The rain picks up, gusting off the unseen lake, black and shifting, playing the bass note to the wind’s lead. She had placed herself in the lee of that wind. She begins to think about the sheds across the clearing. Perhaps there is somewhere inside one of those small outbuildings where she might curl up small, like a sow bug under a rotten board. When the lights go off in the lodge maybe. When everything settles down. But, no, she will stay here. It’s not like punishment. Not really. She wants to stay here because of the boy inside who needs her.
She must have nodded off, because suddenly she is awoken by a clatter across the yard and an almighty shout of pain.
She half suspects a bear, until the swearing starts. A string of curses no bear would be likely to use. Apparently Tank has stumbled across her trap.
She can’t resist the urge to sneak to the corner of the lodge to see him, in the light spilling across the yard from above the doorway. He appears, swearing and hobbling, rain streaming off his ball cap. Limping badly.
The Moon opens the door. “What’s all the racket?” he asks.
“My foot!” yells Tank. “A fucking nail.”
Kitty makes her way back to her safe corner and only makes it just in time, because lights suddenly appear in the woods, like a false and hurried sunrise. It’s a car coming. She dives into the bush as the vehicle enters the yard, its headlights raking the back wall of the lodge as it turns around.
It’s a black SUV. A man jumps out and runs, covering his head, toward the door. He’s lanky.

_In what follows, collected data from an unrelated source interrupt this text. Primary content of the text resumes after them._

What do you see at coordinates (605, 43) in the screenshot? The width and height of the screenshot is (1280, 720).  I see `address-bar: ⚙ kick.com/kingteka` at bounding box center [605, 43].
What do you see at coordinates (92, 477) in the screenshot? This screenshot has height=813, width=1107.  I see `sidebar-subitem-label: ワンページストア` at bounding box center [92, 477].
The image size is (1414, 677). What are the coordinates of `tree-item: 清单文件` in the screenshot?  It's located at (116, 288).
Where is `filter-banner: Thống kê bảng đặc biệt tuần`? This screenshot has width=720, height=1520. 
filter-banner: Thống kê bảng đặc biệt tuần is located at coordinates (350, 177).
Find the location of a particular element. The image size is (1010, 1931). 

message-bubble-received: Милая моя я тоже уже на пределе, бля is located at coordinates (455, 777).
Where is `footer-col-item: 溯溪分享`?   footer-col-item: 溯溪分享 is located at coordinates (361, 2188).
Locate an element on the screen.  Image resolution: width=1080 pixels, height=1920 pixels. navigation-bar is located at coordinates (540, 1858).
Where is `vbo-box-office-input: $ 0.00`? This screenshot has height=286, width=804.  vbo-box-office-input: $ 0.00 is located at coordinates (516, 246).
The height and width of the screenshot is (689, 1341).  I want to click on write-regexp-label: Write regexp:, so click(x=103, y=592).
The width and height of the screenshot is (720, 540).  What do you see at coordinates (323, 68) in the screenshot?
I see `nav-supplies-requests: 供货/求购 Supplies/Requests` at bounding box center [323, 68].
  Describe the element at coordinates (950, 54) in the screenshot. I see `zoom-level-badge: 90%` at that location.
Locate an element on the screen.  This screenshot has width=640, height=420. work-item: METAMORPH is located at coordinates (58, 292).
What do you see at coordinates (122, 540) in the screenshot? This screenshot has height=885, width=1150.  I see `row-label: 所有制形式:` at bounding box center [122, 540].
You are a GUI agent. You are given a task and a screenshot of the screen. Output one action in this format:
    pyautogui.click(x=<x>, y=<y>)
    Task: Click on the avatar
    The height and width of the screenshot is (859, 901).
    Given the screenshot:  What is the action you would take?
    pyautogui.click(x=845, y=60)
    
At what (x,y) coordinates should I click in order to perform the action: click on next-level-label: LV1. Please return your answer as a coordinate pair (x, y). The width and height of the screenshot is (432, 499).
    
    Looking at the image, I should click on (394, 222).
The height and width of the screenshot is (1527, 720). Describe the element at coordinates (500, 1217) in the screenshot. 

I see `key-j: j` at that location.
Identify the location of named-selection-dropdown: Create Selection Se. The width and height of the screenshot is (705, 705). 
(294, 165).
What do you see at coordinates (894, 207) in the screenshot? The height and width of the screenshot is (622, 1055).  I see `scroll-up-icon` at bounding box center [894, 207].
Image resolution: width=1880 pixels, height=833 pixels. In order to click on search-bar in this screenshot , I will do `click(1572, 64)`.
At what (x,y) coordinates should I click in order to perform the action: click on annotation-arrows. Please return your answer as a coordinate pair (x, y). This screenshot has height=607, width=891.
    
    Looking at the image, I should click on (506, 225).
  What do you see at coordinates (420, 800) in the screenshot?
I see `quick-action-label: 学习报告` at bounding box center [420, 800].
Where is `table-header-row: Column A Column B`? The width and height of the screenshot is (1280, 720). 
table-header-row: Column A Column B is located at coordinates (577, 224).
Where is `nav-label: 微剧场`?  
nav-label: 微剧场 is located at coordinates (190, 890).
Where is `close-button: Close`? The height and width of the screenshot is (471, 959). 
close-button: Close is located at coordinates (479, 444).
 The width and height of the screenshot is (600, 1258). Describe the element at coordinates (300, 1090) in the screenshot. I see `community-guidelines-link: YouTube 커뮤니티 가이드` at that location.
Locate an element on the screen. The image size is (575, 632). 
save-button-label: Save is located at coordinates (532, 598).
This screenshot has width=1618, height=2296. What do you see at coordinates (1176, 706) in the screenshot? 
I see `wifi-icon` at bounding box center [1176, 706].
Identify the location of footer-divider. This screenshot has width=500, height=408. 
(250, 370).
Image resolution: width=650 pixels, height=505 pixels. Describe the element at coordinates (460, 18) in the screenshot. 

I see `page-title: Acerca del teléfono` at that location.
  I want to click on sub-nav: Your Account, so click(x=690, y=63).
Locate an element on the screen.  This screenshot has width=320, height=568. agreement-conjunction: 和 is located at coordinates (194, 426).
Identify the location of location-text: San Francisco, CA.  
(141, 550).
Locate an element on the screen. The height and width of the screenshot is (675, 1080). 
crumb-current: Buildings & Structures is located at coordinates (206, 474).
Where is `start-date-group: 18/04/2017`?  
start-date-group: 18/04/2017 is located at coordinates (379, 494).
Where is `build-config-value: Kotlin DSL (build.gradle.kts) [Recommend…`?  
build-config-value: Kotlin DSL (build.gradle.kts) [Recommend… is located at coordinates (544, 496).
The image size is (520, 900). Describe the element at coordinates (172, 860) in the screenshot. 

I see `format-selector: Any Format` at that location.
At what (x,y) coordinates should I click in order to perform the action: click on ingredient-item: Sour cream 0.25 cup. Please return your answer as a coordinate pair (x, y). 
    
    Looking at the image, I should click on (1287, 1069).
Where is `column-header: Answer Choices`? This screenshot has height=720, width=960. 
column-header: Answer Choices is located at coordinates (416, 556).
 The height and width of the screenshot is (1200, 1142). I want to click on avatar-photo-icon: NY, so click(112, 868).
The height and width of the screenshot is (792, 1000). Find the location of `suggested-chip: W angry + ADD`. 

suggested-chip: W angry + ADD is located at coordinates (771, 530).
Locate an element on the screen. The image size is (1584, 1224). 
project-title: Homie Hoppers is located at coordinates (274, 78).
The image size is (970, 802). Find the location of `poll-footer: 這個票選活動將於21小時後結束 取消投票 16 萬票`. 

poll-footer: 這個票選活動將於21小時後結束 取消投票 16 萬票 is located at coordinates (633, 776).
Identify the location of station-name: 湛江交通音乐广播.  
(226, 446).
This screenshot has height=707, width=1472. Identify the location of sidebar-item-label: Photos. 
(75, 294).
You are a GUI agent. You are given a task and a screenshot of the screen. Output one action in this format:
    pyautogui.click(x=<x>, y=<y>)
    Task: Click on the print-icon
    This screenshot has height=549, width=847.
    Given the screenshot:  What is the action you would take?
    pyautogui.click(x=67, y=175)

So is this the Snake at last?
He enters the lodge, slamming the door behind him, but almost right away returns to the vehicle, followed by two more figures: the Moon and, under a black umbrella, Jack Niven, a briefcase in his hand.
Kitty waits, fearfully, expecting Tank to appear next with Blink all trussed up and gagged. There will be nothing she can do. Create a diversion? Throw herself in front of the SUV? Or drive the ATV like crazy back to the Jeep and pursue them? But considering the speed at which the Snake pulled into the yard, the SUV will have put many miles between her and them by the time she would be able to follow.
Her horrifying speculations arise and are resolved almost instantaneously. No sooner has the car door shut on Jack Niven than the SUV wheels around in the yard and takes off up the road.
So, as far as Kitty knows, there is just Tank left now — Tank with a wounded foot. Better odds, she thinks.